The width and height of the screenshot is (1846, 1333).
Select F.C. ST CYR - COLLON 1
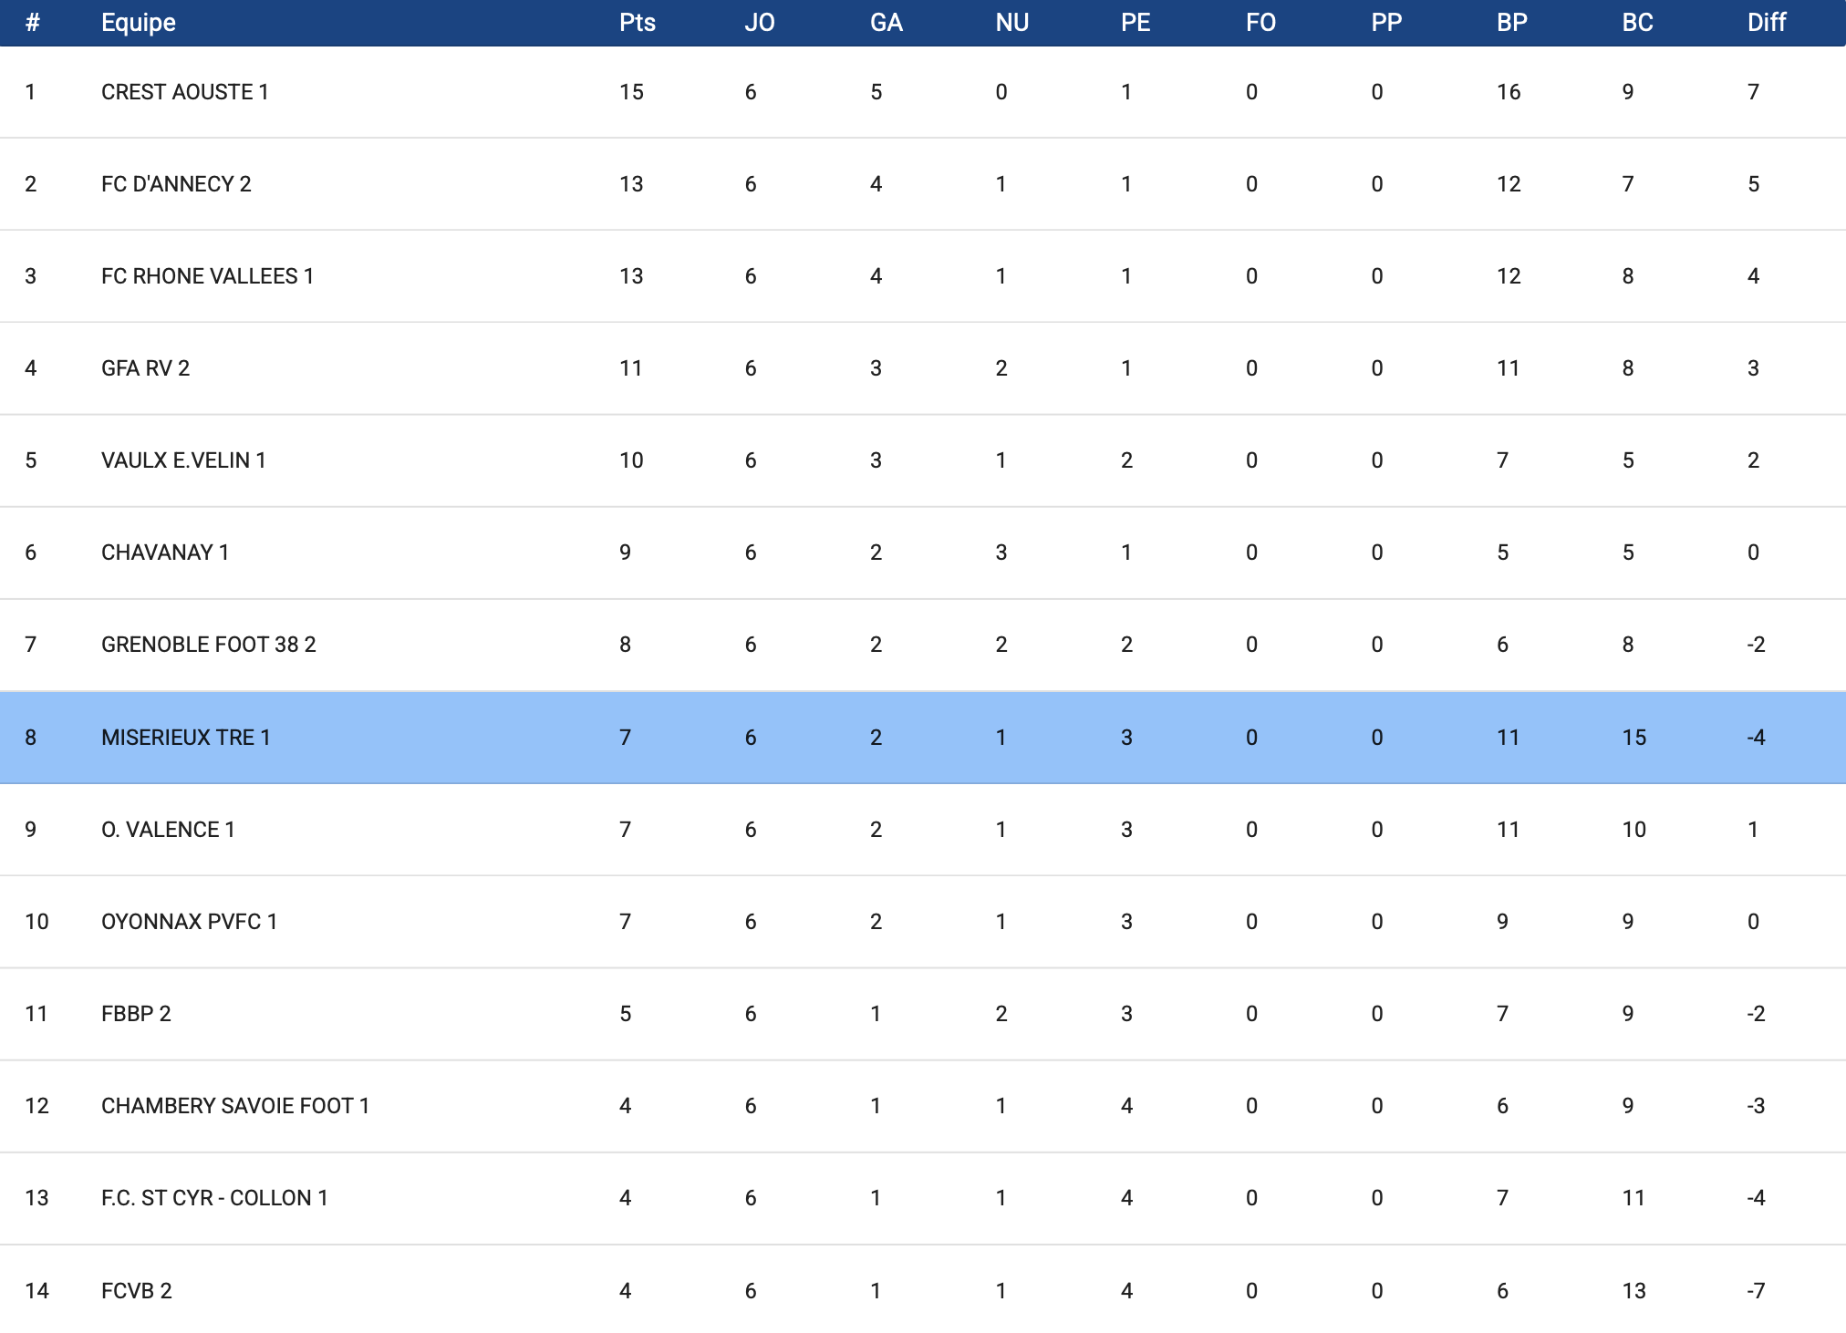coord(214,1198)
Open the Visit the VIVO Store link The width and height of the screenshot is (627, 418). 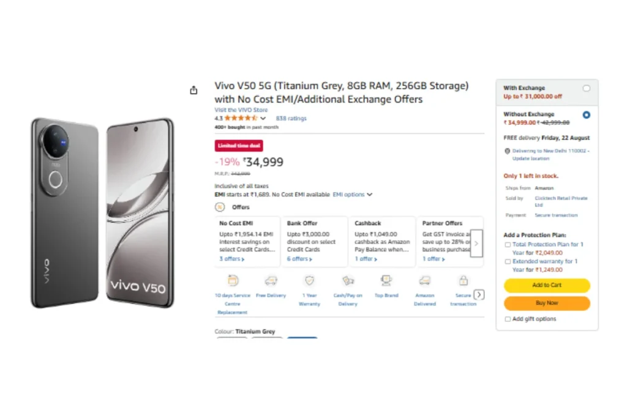(241, 110)
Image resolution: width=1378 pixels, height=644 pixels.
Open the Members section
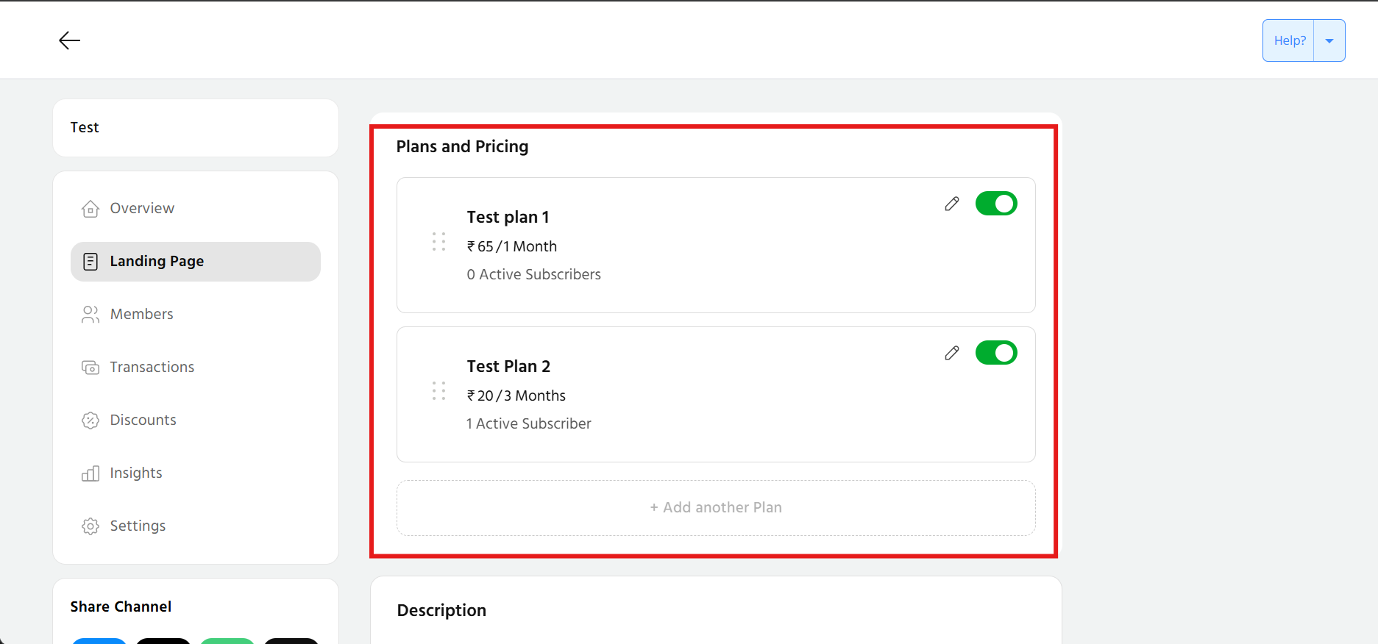[x=141, y=315]
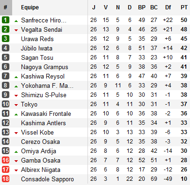Click the red down arrow beside Gamba Osaka
Screen dimensions: 190x185
click(16, 161)
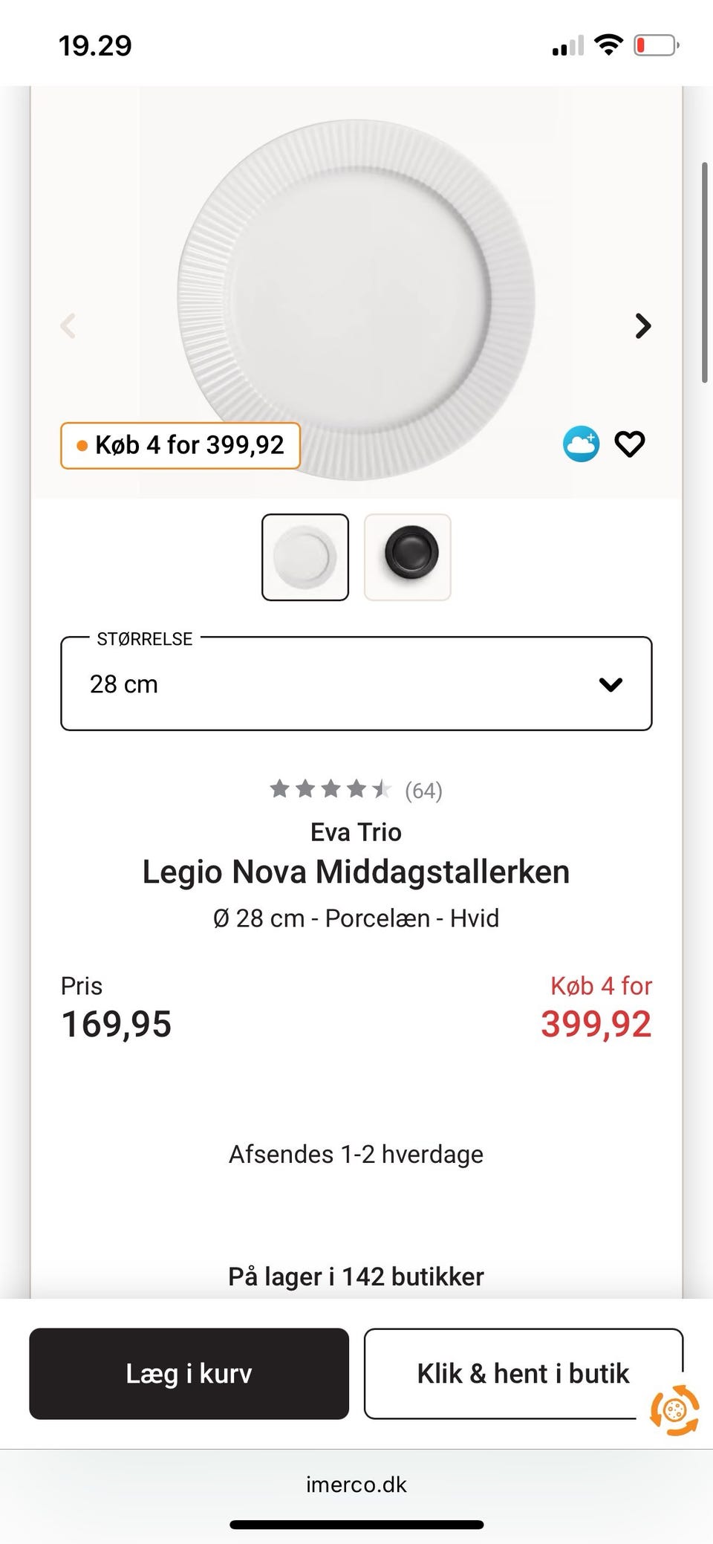Tap the heart wishlist icon
The width and height of the screenshot is (713, 1544).
pyautogui.click(x=629, y=444)
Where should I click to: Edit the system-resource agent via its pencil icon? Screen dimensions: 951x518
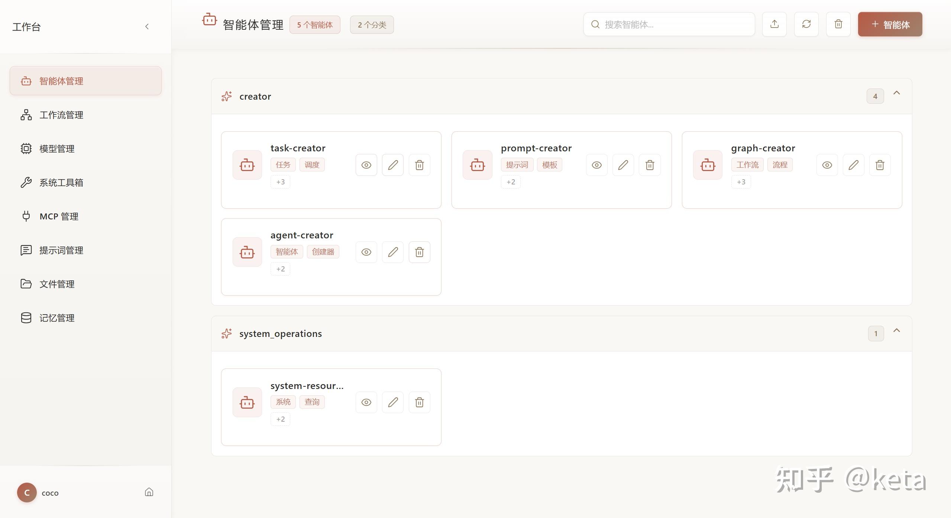393,402
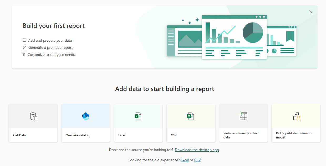Open the Get Data card

(x=33, y=123)
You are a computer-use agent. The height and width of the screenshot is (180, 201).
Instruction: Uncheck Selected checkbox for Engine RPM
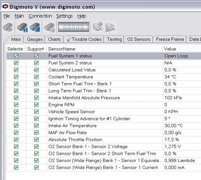[x=16, y=105]
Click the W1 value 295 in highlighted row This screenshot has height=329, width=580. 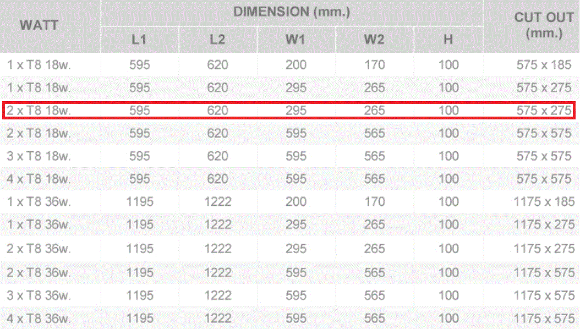coord(296,111)
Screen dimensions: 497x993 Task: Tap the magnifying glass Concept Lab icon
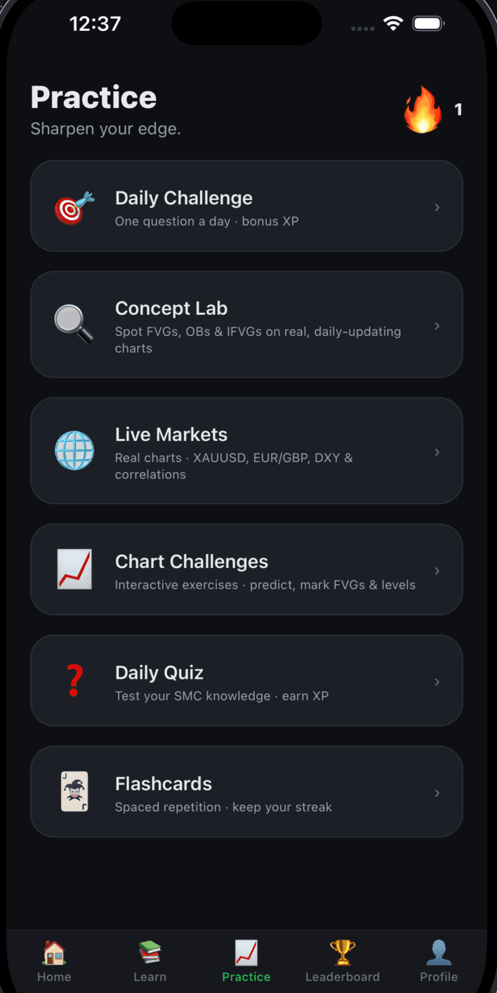pyautogui.click(x=74, y=325)
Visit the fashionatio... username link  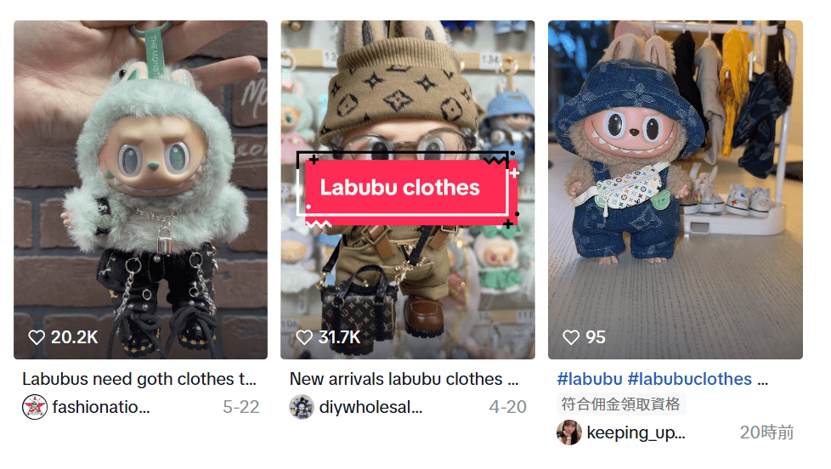coord(101,407)
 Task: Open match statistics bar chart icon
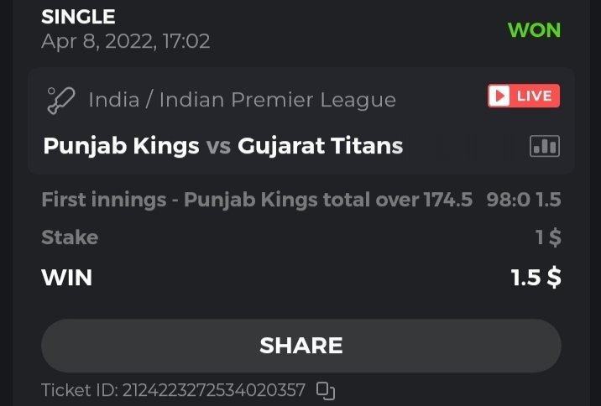tap(544, 147)
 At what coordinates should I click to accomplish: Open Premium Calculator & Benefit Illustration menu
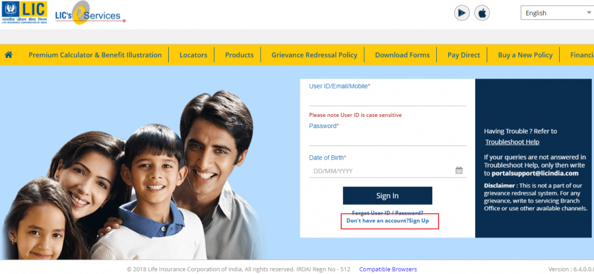click(x=95, y=55)
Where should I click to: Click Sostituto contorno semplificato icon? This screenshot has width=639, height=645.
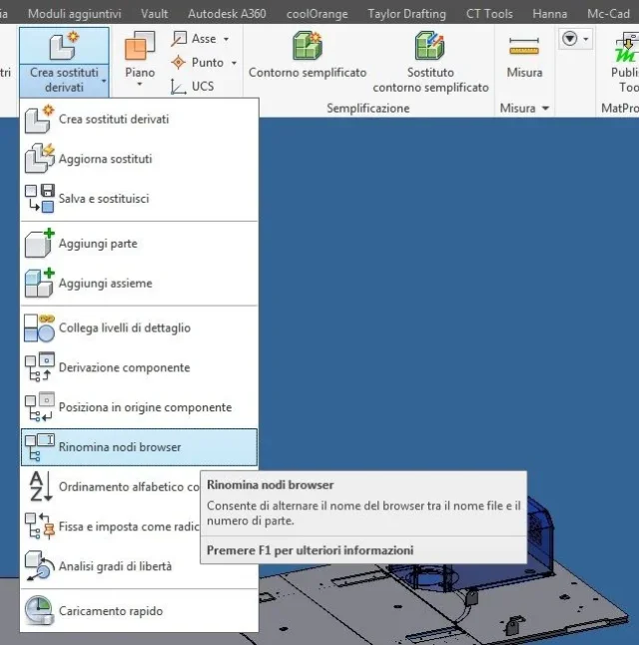[430, 45]
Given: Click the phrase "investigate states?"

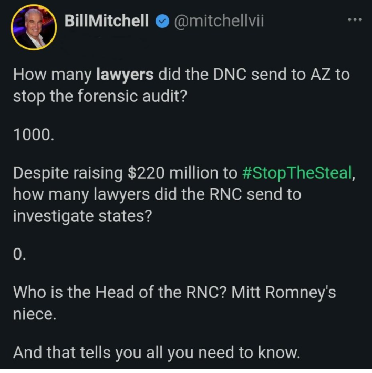Looking at the screenshot, I should (82, 215).
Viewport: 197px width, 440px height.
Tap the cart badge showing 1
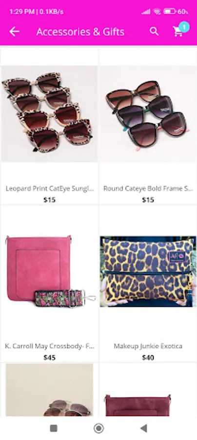(x=184, y=27)
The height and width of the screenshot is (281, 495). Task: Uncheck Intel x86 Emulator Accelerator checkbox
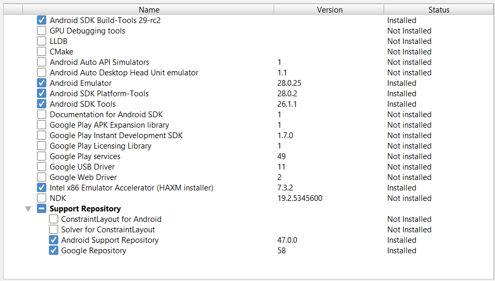[x=42, y=188]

☆ ☆ ☆ ☆ ☆

## EXERCISE DIRECTIONS:
Please find every line in the records above that contains the word "agent", and copy each of those lines in full.

## EXERCISE RESPONSE:
Where should I click to: Edit the system-resource agent via its pencil icon? Screen dimensions: 951x518
You are a computer-use agent. The height and width of the screenshot is (180, 201).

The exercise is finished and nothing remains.